Ian
Hixie: I think it may be time to retire the Content-Type
header, putting to sleep the myth that it is in any way
authoritative, and instead have well-defined content-sniffing rules
for Web content.
The reason why people can safely enter non-Latin-1 characters in
my comments and have them presented properly to all consumers that
have installed the appropriate fonts is that these pages specify
charset=utf-8 in the content-type header.
Sniffing for the character encoding used is clearly not the
answer. Nor am I
convinced that
meta
http-equiv is either.
Don’t throw charset out with the bathwater
But utf-8 is is a good example of a “sniffable” encoding. It can be detected quite reliably - the probability that a random sequence of bytes is valid utf-8 is very low. So a browser can try to decode the text as utf-8. If it is valid, render it. Otherwise, fall back to another likely encoding (i.e. the traditional encoding for the user’s locale).
This technique is not absolutely perfect, but is probably better than trusting charset settings which are often misconfigured.
If you look closely at my page, and the headers that accompany it, I declare it as utf-8, but I could just as easily have declared it iso-8859-1 or us-ascii for that matter.

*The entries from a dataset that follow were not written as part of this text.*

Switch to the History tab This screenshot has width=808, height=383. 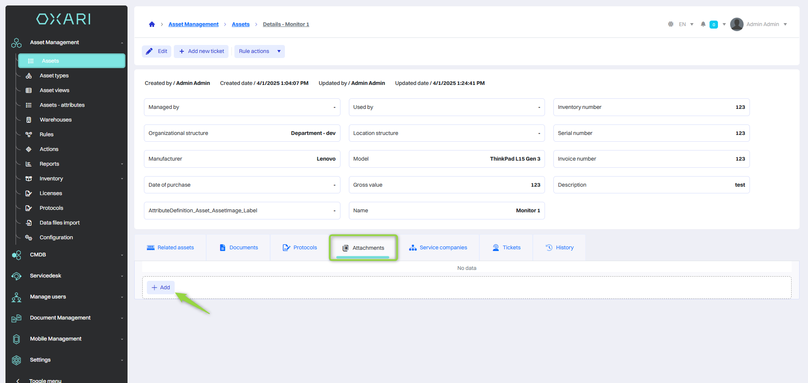(559, 248)
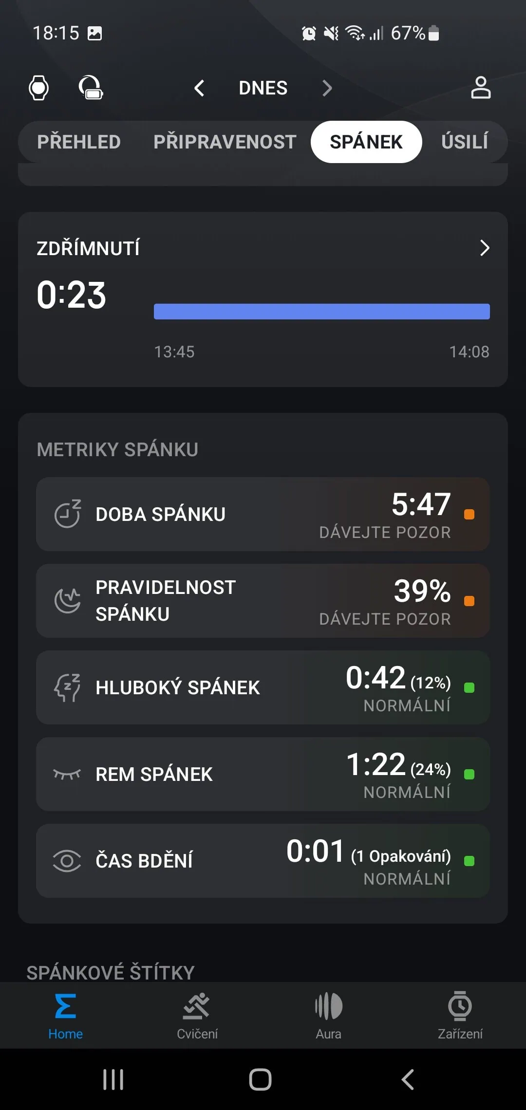Switch to PŘIPRAVENOST tab
Screen dimensions: 526x1110
[225, 142]
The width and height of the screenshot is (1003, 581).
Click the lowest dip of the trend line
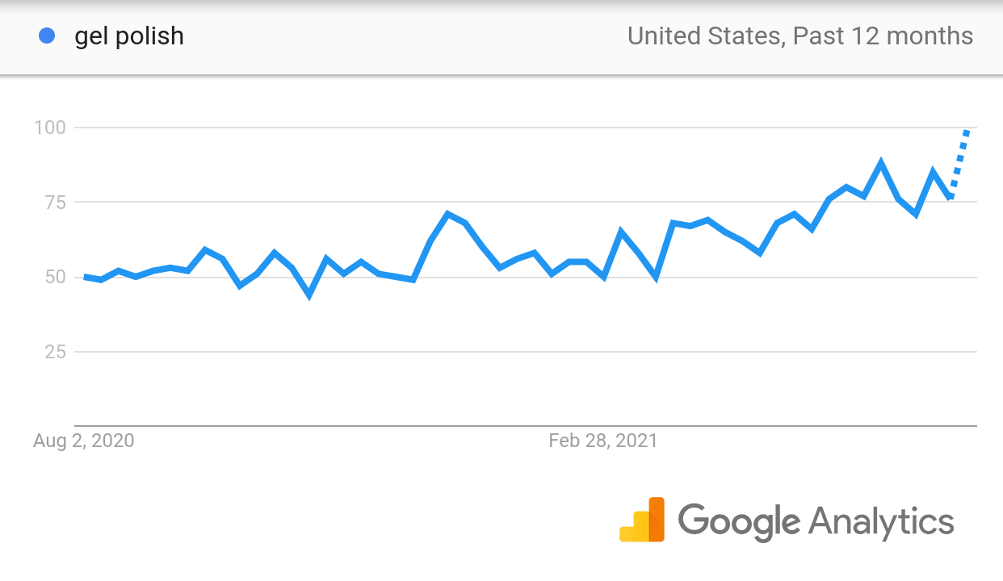click(309, 295)
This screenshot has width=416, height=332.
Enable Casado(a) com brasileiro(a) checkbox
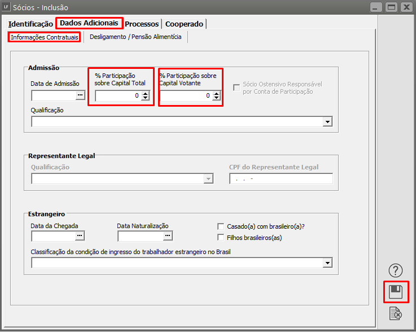click(221, 226)
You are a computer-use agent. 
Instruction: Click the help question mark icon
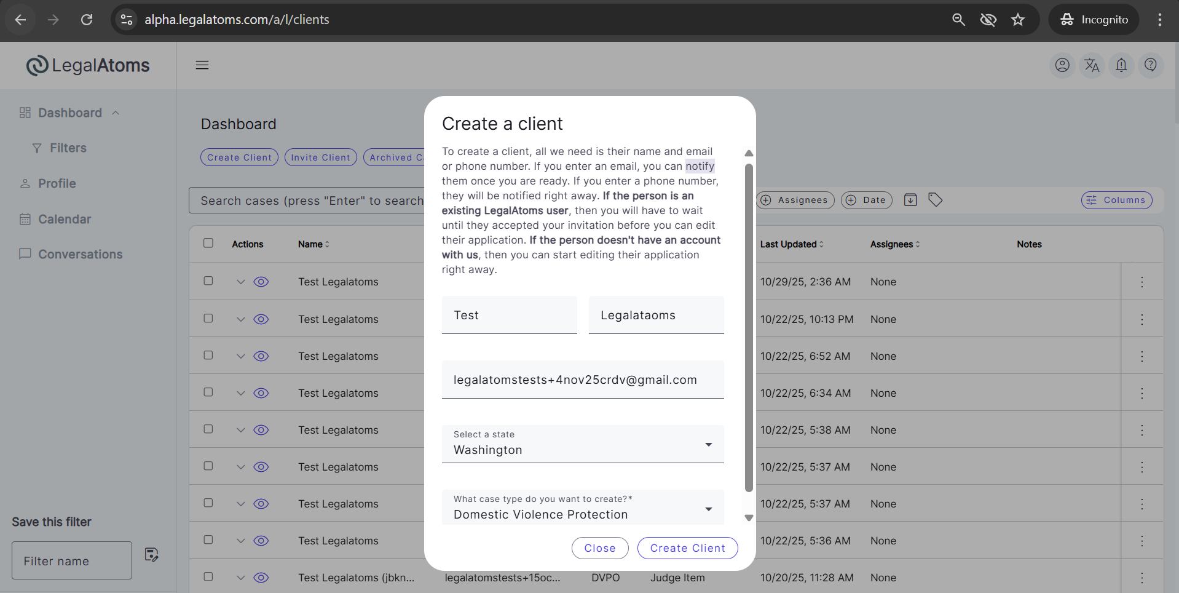[1150, 65]
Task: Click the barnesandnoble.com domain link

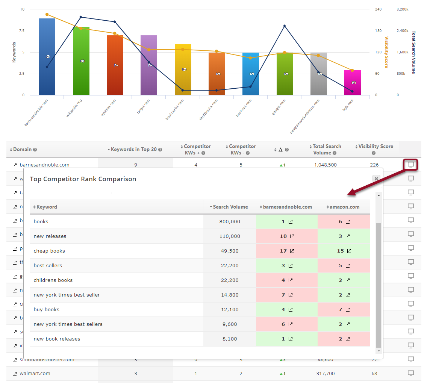Action: 44,165
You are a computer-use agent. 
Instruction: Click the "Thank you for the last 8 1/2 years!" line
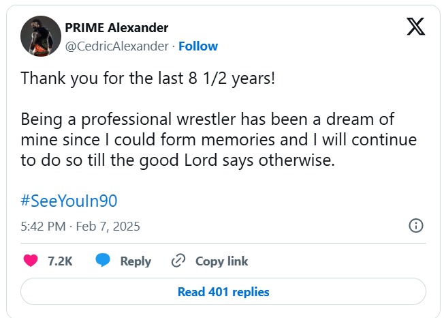(x=148, y=77)
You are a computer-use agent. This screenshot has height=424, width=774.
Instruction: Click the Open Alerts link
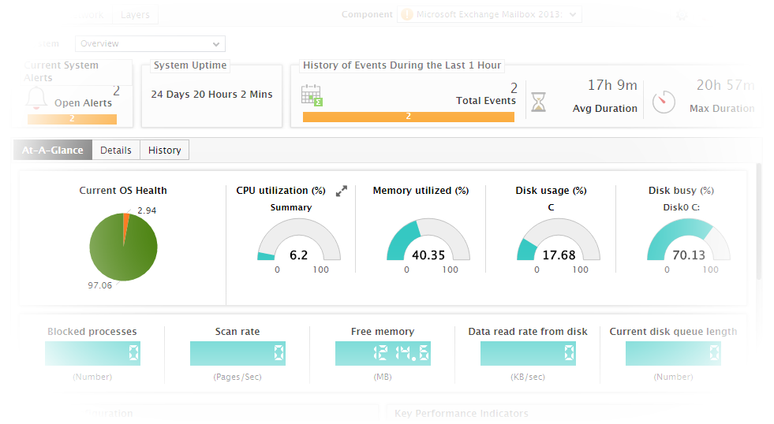(83, 103)
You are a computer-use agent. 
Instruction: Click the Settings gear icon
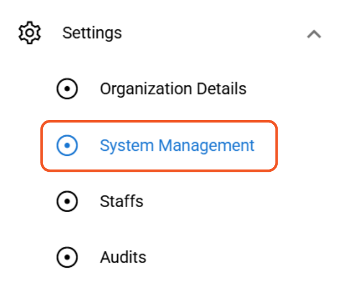coord(30,33)
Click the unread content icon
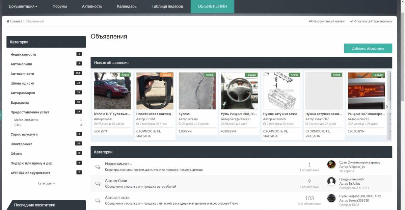Viewport: 405px width, 210px height. click(310, 21)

Everything is seven-bit safe, with numeric character references for characters that can’t be directly expressed in us-ascii.
The reason why I declare my page as utf-8 is to influence the choice browsers will make when they send POST data to my application. Note: I also specify utf-8 on accept-charset on the form tag, even though I know that that is basically ignored.
And then, yes, I do sniff the data I receive. If I see a charset in the Content-Type header of the POST request, I assume that that is correct. Otherwise, I default to ‘utf-8’, as that’s how my form is constructed. Then I verify that the post data in question can be interpreted in that character set. Otherwise, I go with HTML’s default of iso-8859-1, as modified by Microsoft as win-1252, as that’s both what the HTML specs say and what is the most common default in my experience.
I’m not really convinced that we need to throw Content-type away anyway. Sure, a lot of software gets it wrong, but a lot of software gets it right too. Not all user-agents are web browsers.
UTF-8 sniffing requires that you buffer up the bytes for sniffing before you initialize an encoding decodes and start parsing the decoded Unicode character stream. That’s bad for performance.
UTF-8 sniffing requires that you buffer up the bytes for sniffing
If you assume that the document is a mix, then approaches like Aristotle’s could be adjusted to work with streams. At most you would only ever have to buffer four bytes at a time, and then only if each of these bytes have a value of >= 0x80.
Dans un récent article, Content-Type is dead, Ian Hickson fait le point sur l’en-tête HTTP Content-Type [1] et sur la façon dont il est réellement exploité (ou pas) par les agent utilisateurs [2]. Pour ceux qui ne comprennent pas l’anglais, le...
FWIW, I agree that you don’t want to drop Content-Type completely. It just would become one of several inputs to the type detection algorithm, instead of the only one.
I’m personally unhappy about sniffing. I still don’t like the fact that all of the Feed Validator testcases (e.g.: atom, rss 2.0) now trigger “do you want to subscribe?” messages in Firefox.
But I digress. My objection here was specific to charset. On that narrower topic, I would be satisfied if the “one of several inputs” approach to charset detection reduces to something akin to “if the charset parameter specifies utf-8, and nothing in the first n bytes indicates otherwise, then we’ll go with that”.